Ehemalige Hausmeisterwohnung wird vorübergehend Unterkunft für unbegleitete Minderjährige
Rathaus öffnet Türen für Flüchtlinge

Die Betten stehen schon, bald dürften auch die jungen Flüchtlinge kommen: Die Stadt stellt ihnen die Hausmeisterwohnung beim Neuen Rathaus zur Verfügung, wie Jutta Häusler vom Amt für Gebäudemanagement und Sozialdezernent Hermann Hubmann erläutern.
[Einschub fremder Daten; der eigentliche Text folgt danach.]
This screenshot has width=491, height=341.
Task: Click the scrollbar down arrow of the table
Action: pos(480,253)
Bild: Steinbacher
Der Nachbar im Stockwerk drüber heißt Rechtsamt, von einem der Schlafzimmer geht der Blick hinaus zu den Büros der Veterinäre: Nachdem sie ihre Heimat ohne Eltern wegen Krieg oder Not verlassen haben, wird das das neue Zuhause für bis zu zehn junge Flüchtlinge. Die Stadt wandelt die Hausmeisterwohnung im Neuen Rathaus in eine Unterkunft für minderjährige Neuankömmlinge um.
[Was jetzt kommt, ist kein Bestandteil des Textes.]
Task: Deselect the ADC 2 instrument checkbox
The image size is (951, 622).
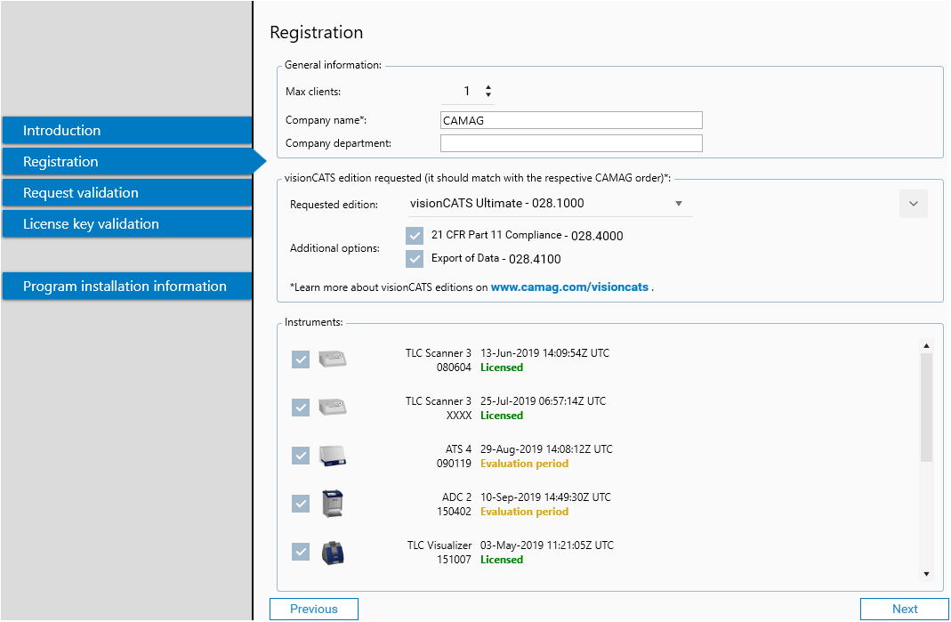Action: tap(300, 503)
Es dürfte Seltenheitswert haben in Bayern, dass ein Rathaus seine Türen für Flüchtlinge öffnet. Sozialdezernent Hermann Hubmann ist jedenfalls kein weiterer Fall bekannt. In Weiden haben sie dafür aber einige Gründe, weshalb der Oberbürgermeister sich schließlich zu diesem Schritt entschloss: Zum einen wird die 100-Quadratmeter-Wohnung als Dienstunterkunft für einen Hausmeister seit Frühling nicht mehr gebraucht. Ab 2016 sollen in den Räumen Büros entstehen. Bis dahin, also bis Jahresende, bietet sich nun die Zwischennutzung an. Zum anderen ist eine Wohnung für eine größere Gruppe günstiger - die jungen Flüchtlinge können gemeinsam betreut werden - und für die Verwaltung flexibler: So hat sie mit der stadteigenen Unterkunft auch eine Möglichkeit, kurzfristig zu reagieren. Wenn etwa wieder ohne viel Vorwarnzeit unbegleitete minderjährige Flüchtlinge in die Stadt kommen. Wobei zwar offen ist, wann das der Fall sein wird. Dass sie kommen werden, ist aber sicher. "Und dann wollen wir sie ordnungsgemäß unterbringen", wie Hubmann sagt. Die Wohnung ist dafür jedenfalls prädestiniert, bestätigt Jutta Häusler. "Guter Zustand, sehr lichtdurchflutet", sagt die Leiterin des Amts für Hochbau und Gebäudemanagement.

"Unkonventioneller Weg"

Tatsächlich braucht es gar nicht mehr so viele Vorbereitungsarbeiten. Die fünf Doppelbetten in den drei Schlafzimmern stehen bereits. Auch der Gemeinschaftsraum ist schon bestuhlt. Daneben gibt es Küche, Bad, separates WC und eine Terrasse. Weil die Wohnung einen eigenen Zugang hat, dürften die Rathausbesucher nicht zu viel von den neuen Bewohnern mitbekommen, die ihrerseits zumindest ein wenig abgeschottet sind von dem Treiben. Trotzdem bleibt die Unterbringung im Rathaus natürlich "ein unkonventioneller Weg", wie Hubmann sagt. Er selbst wird ihn aus nächster Nähe verfolgen, schließlich ist er auch fürs Rechtsamt zuständig. Und - noch so ein Aspekt der ungewöhnlichen Bleibe - dadurch bekommen die jungen Leute ihn und die anderen Rathausmitarbeiter nach ihrer Flucht gleich mit, als Nachbarn. Von Amts wegen.